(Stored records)
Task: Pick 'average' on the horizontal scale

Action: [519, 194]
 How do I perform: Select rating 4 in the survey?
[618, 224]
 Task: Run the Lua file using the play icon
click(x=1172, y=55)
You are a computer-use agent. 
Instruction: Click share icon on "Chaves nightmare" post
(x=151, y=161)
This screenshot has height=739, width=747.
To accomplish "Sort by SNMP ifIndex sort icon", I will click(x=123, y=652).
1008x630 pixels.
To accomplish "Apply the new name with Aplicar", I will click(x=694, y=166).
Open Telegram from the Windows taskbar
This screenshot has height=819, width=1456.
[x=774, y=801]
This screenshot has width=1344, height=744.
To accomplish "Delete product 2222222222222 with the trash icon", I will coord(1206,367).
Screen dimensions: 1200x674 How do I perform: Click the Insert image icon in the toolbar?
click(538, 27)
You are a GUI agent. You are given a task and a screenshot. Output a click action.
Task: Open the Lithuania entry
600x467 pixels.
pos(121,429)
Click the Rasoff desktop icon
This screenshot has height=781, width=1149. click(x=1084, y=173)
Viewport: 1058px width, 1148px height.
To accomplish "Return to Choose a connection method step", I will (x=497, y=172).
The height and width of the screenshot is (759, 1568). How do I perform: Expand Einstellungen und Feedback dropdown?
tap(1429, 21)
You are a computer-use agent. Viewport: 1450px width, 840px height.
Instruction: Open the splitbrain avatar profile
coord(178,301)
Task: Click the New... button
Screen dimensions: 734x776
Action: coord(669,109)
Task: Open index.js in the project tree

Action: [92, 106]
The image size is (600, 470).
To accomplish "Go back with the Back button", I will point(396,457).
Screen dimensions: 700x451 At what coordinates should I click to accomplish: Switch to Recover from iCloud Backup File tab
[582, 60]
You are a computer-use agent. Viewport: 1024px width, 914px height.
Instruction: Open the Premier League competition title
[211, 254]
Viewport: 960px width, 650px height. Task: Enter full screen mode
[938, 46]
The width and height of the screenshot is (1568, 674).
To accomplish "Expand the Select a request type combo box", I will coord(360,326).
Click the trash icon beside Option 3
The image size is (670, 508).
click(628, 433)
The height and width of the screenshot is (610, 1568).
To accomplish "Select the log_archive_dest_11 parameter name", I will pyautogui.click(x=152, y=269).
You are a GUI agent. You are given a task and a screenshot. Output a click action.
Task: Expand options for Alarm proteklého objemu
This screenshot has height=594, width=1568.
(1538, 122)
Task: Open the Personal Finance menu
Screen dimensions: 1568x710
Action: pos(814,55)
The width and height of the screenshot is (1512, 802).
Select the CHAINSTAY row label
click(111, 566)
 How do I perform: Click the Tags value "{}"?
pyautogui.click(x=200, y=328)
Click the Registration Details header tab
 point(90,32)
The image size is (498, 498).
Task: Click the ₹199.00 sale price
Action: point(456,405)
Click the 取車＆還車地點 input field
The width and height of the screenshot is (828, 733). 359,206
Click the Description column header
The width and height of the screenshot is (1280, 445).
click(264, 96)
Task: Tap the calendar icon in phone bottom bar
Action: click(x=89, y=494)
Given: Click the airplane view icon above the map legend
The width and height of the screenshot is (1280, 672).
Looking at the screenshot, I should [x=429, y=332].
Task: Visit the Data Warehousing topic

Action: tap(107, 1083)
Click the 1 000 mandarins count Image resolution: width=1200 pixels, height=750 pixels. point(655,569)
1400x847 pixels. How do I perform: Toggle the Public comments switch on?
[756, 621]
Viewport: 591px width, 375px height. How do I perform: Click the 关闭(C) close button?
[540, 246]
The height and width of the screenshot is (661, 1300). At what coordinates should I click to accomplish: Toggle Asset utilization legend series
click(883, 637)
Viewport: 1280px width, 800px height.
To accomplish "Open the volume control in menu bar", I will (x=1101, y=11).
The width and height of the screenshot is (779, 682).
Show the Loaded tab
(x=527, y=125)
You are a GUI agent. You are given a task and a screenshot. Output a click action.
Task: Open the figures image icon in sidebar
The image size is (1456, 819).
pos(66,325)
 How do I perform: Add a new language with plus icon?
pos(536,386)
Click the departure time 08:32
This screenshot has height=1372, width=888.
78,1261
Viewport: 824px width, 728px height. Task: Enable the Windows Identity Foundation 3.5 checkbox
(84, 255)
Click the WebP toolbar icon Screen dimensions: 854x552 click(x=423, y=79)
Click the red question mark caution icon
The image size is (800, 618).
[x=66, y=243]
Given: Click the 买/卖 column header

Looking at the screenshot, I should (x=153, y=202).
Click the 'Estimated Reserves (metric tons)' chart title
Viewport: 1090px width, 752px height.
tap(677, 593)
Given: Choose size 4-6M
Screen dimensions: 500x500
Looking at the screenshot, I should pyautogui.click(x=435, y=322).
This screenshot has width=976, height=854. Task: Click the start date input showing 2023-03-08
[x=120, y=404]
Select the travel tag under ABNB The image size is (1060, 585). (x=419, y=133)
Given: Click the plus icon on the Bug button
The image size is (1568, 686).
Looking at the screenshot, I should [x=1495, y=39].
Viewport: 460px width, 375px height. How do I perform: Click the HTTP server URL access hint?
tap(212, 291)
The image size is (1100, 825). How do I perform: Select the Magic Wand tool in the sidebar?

-- Exercise --
Whatever the entries above contain, reproduce all of them exactly.

-- Result of the task --
Task: Pick 'average' on the horizontal scale

Action: [519, 194]
 How do I perform: Select rating 4 in the survey?
[618, 224]
 Task: Run the Lua file using the play icon
click(x=1172, y=55)
You are a computer-use agent. 
Instruction: Click share icon on "Chaves nightmare" post
(x=151, y=161)
This screenshot has height=739, width=747.
To accomplish "Sort by SNMP ifIndex sort icon", I will click(x=123, y=652).
1008x630 pixels.
To accomplish "Apply the new name with Aplicar", I will click(x=694, y=166).
Open Telegram from the Windows taskbar
This screenshot has height=819, width=1456.
[x=774, y=801]
This screenshot has width=1344, height=744.
To accomplish "Delete product 2222222222222 with the trash icon", I will coord(1206,367).
Screen dimensions: 1200x674 How do I perform: Click the Insert image icon in the toolbar?
click(538, 27)
You are a GUI agent. You are given a task and a screenshot. Output a click action.
Task: Open the Lithuania entry
600x467 pixels.
pos(121,429)
Click the Rasoff desktop icon
This screenshot has height=781, width=1149. click(x=1084, y=173)
Viewport: 1058px width, 1148px height.
To accomplish "Return to Choose a connection method step", I will (x=497, y=172).
The height and width of the screenshot is (759, 1568). How do I perform: Expand Einstellungen und Feedback dropdown?
tap(1429, 21)
You are a computer-use agent. Viewport: 1450px width, 840px height.
Instruction: Open the splitbrain avatar profile
coord(178,301)
Task: Click the New... button
Screen dimensions: 734x776
Action: coord(669,109)
Task: Open index.js in the project tree

Action: [92, 106]
The image size is (600, 470).
To accomplish "Go back with the Back button", I will point(396,457).
Screen dimensions: 700x451 At what coordinates should I click to accomplish: Switch to Recover from iCloud Backup File tab
[582, 60]
You are a computer-use agent. Viewport: 1024px width, 914px height.
Instruction: Open the Premier League competition title
[211, 254]
Viewport: 960px width, 650px height. Task: Enter full screen mode
[938, 46]
The width and height of the screenshot is (1568, 674).
To accomplish "Expand the Select a request type combo box", I will coord(360,326).
Click the trash icon beside Option 3
The image size is (670, 508).
click(628, 433)
The height and width of the screenshot is (610, 1568).
To accomplish "Select the log_archive_dest_11 parameter name", I will pyautogui.click(x=152, y=269).
You are a GUI agent. You are given a task and a screenshot. Output a click action.
Task: Expand options for Alarm proteklého objemu
This screenshot has height=594, width=1568.
(1538, 122)
Task: Open the Personal Finance menu
Screen dimensions: 1568x710
Action: pos(814,55)
The width and height of the screenshot is (1512, 802).
Select the CHAINSTAY row label
click(111, 566)
 How do I perform: Click the Tags value "{}"?
pyautogui.click(x=200, y=328)
Click the Registration Details header tab
 point(90,32)
The image size is (498, 498).
Task: Click the ₹199.00 sale price
Action: point(456,405)
Click the 取車＆還車地點 input field
The width and height of the screenshot is (828, 733). 359,206
Click the Description column header
The width and height of the screenshot is (1280, 445).
click(264, 96)
Task: Tap the calendar icon in phone bottom bar
Action: click(x=89, y=494)
Given: Click the airplane view icon above the map legend
The width and height of the screenshot is (1280, 672).
Looking at the screenshot, I should [x=429, y=332].
Task: Visit the Data Warehousing topic

Action: tap(107, 1083)
Click the 1 000 mandarins count Image resolution: width=1200 pixels, height=750 pixels. point(655,569)
1400x847 pixels. How do I perform: Toggle the Public comments switch on?
[756, 621]
Viewport: 591px width, 375px height. How do I perform: Click the 关闭(C) close button?
[540, 246]
The height and width of the screenshot is (661, 1300). At what coordinates should I click to accomplish: Toggle Asset utilization legend series
click(883, 637)
Viewport: 1280px width, 800px height.
To accomplish "Open the volume control in menu bar", I will (x=1101, y=11).
The width and height of the screenshot is (779, 682).
Show the Loaded tab
(x=527, y=125)
You are a GUI agent. You are given a task and a screenshot. Output a click action.
Task: Open the figures image icon in sidebar
The image size is (1456, 819).
pos(66,325)
 How do I perform: Add a new language with plus icon?
pos(536,386)
Click the departure time 08:32
This screenshot has height=1372, width=888.
78,1261
Viewport: 824px width, 728px height. Task: Enable the Windows Identity Foundation 3.5 checkbox
(84, 255)
Click the WebP toolbar icon Screen dimensions: 854x552 click(x=423, y=79)
Click the red question mark caution icon
The image size is (800, 618).
[x=66, y=243]
Given: Click the 买/卖 column header

Looking at the screenshot, I should (x=153, y=202).
Click the 'Estimated Reserves (metric tons)' chart title
Viewport: 1090px width, 752px height.
tap(677, 593)
Given: Choose size 4-6M
Screen dimensions: 500x500
Looking at the screenshot, I should pyautogui.click(x=435, y=322).
This screenshot has width=976, height=854. Task: Click the start date input showing 2023-03-08
[x=120, y=404]
Select the travel tag under ABNB The image size is (1060, 585). (x=419, y=133)
Given: Click the plus icon on the Bug button
The image size is (1568, 686).
Looking at the screenshot, I should [x=1495, y=39].
Viewport: 460px width, 375px height. How do I perform: Click the HTTP server URL access hint?
tap(212, 291)
The image size is (1100, 825). How do I perform: Select the Magic Wand tool in the sidebar?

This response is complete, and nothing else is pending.